Since we already have 100s of dags running in production and with Fluidity(inhouse airflow dag generator) we expect the number of dags to grow by twice or thrice in the next few months itself, one of the most-watched features from Airflow 2.0 is the separation of the DAG parsing from DAG scheduling which can reduce the amount of time(time where no tasks are running) wasted in waiting and reduce the task time via fast follow of airflow tasks from workers.

由于我们已经有100多个dag在生产中运行,并且使用Fluidity(内部气流dag发生器),我们预计在接下来的几个月中dag的数量将增长两倍或三倍,因此Airflow 2.0最受关注的功能之一是DAG解析与DAG调度的分离 ,可以减少等待中浪费的时间(无任务运行的时间),并通过快速跟踪工人的气流任务来减少任务时间

Improving the DAG versioning to avoid manual creation of versioned dag [i.e. to add new task we go from DAG_SCALE_UP to DAG_SCALE_UP_V1]

改进DAG版本控制,以避免手动创建版本控制的数据[例如,添加新任务,我们从DAG_SCALE_UP转到DAG_SCALE_UP_V1]

High availability of scheduler for performance scalability and resiliency reasons is most with Active-Active models.

出于性能可伸缩性和弹性的原因,调度程序的高可用性在Active-Active模型中最为常见。

The development speed of Airflow is generally slow, and it involves a steep learning curve, so there is Fluidity(full blog coming soon), and the same dev replica exactly like the production environment using Docker and Minikube is spawned.

Airflow的开发速度通常很慢,并且学习曲线陡峭,因此存在Fluidity(即将推出完整博客),并且产生了与使用Docker和Minikube的生产环境完全相同的相同dev副本。

Work on data evaluation, reports and data lineage with Airflow

使用Airflow进行数据评估,报告和数据沿袭

If you enjoyed this blog post, check out what we’ve posted so far over here, and keep an eye out on the same space for some really cool upcoming blogs in the near future.
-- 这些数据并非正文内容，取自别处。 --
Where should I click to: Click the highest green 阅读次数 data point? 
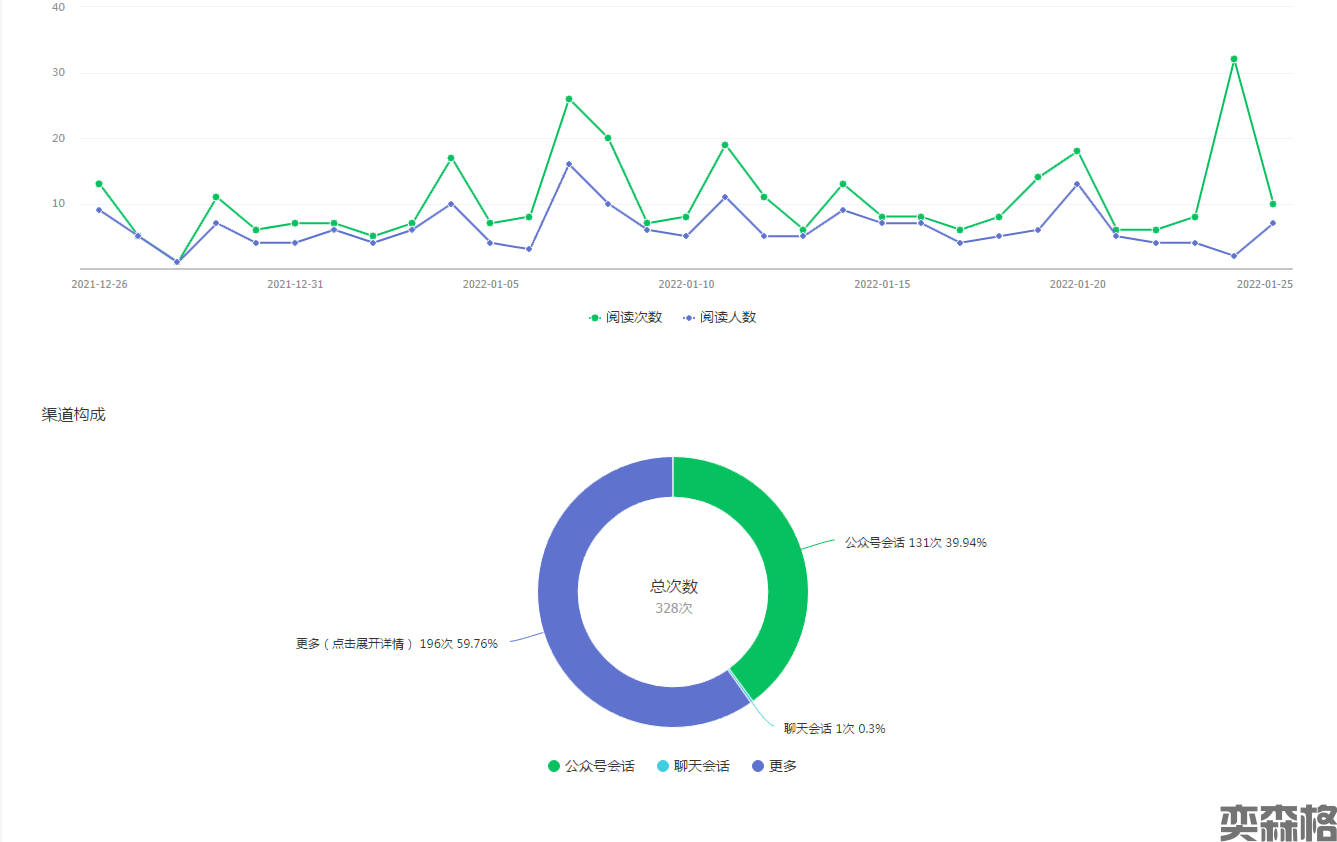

If you have any questions about the problems we face as Data Platform at Rapido or about anything else, please reach out to chethan@rapido.bike, looking forward to answering any questions!

如果您喜欢这篇博客文章,请查看我们到目前为止在这里发布的内容,并在不久的将来留意相同的空间来关注一些即将发布的非常酷的博客。 如果您对我们在Rapido上使用数据平台时遇到的问题或其他任何问题有任何疑问,请联系chethan@rapido.bike ,期待回答任何问题!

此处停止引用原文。